Scientist David Nutt memorably said alcohol is more dangerous than crack. Now, he is trying to invent a healthy synthetic alternative, and the race is on to get it to market
Nutt’s ambitious plan to bring a safe synthetic alcohol substitute called Alcarelle to the masses. Nutt has long been developing a holy grail of molecules – also referred to as “alcosynth” – that will provide the relaxing and socially lubricating qualities of alcohol, but without the hangovers, health issues and the risk of getting paralytic.
Yet Alcarelle finding its way into bars and shops is starting to look like a possibility. Seed funding was raised in November 2018, allowing Nutt and his business partner, David Orren, to attempt to raise £20m from investors to bring Alcarelle to market. “The industry knows alcohol is a toxic substance,” says Nutt. “If it were discovered today, it would be illegal as a foodstuff. The safe limit of alcohol, if you apply food standards criteria, would be one glass of wine a year.”
As a psychiatrist, he says, “most of my professional life I’ve been treating people for whom alcohol is a problem, and a lot of my professional research relates to that”. A decade ago, Nutt was sacked from his position as a government drugs adviser after questioning the skewed moral standards by which we judge drug and alcohol use (he memorably said that horse riding was more dangerous than taking ecstasy). Shortly after this, he presented data in the Lancet showing that booze is more harmful to society than heroin or crack.
The long road to Alcarelle began in 1983 when Nutt was a PhD student and discovered an alcohol antidote. Yes, a drug that actually reverses drunkenness. “I was studying the effects of alcohol on the Gaba system,” he says. Put very simply, alcohol’s primary brain effect is stimulating the Gaba receptor.
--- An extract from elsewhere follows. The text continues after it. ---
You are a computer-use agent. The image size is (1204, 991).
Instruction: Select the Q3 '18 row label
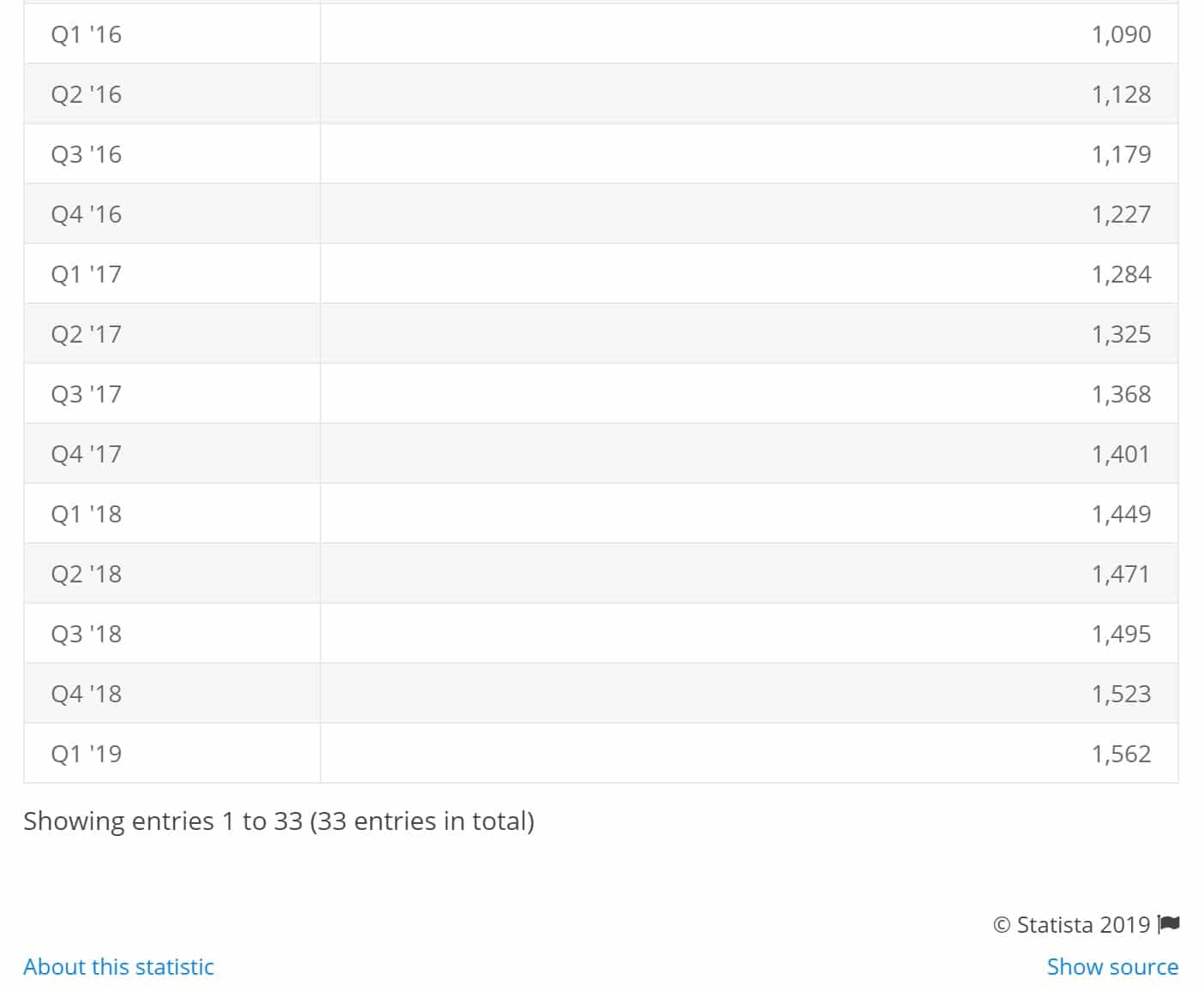click(x=87, y=634)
When they are stimulated Gaba receptors calm the brain, by firing off fewer neurons. His study was, says Nutt, the first proof of this. Nutt gave rats alcohol, administered a chemical that blocks Gaba receptors and the rats sobered up.
The antidote was too dangerous to be of any clinical use because if you accidentally took it when sober, it would cause seizures (like severe alcohol withdrawal does). Besides, as he says, “what’s the point of stopping someone being intoxicated when the alcohol is destroying their liver and their brains?” Crucially, however, Nutt now knew that stimulating Gaba was the route to tipsy bliss – if only we could do so harmlessly.
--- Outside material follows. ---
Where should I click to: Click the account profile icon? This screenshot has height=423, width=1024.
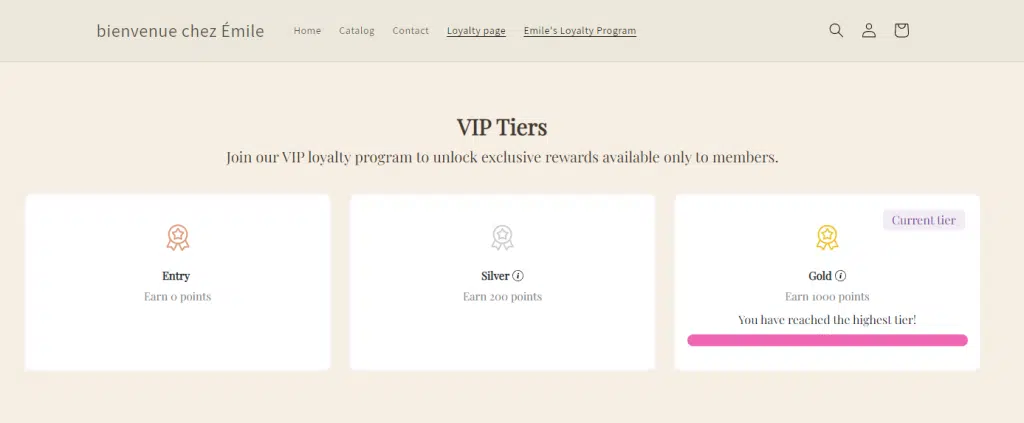coord(869,31)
What Nutt now knows is that there are 15 different Gaba receptor subtypes in multiple brain regions, “and alcohol is very promiscuous. It will bind to them all.” Without giving away his trade secrets, he says he has found which Gaba and other receptors can be stimulated to induce tipsiness without adverse effects. “We know where in the brain alcohol has its ‘good’ effects and ‘bad’ effects, and what particular receptors mediate that – Gaba, glutamate and other ones, such as serotonin and dopamine. The effects of alcohol are complicated but … you can target the parts of the brain you want to target.”
Handily, you can modify the way in which a molecule binds to a receptor to produce different effects. You can design a peak effect into it, so no matter how much Alcarelle you consume, you won’t get hammered. This is well-established science; in fact Nutt says a number of medicines, such as the smoking cessation drug varenicline (marketed as Champix), use a similar shut-off effect. You can create other effects, too, while still avoiding inebriation, so you could choose between a party drink or a business-lunch beverage.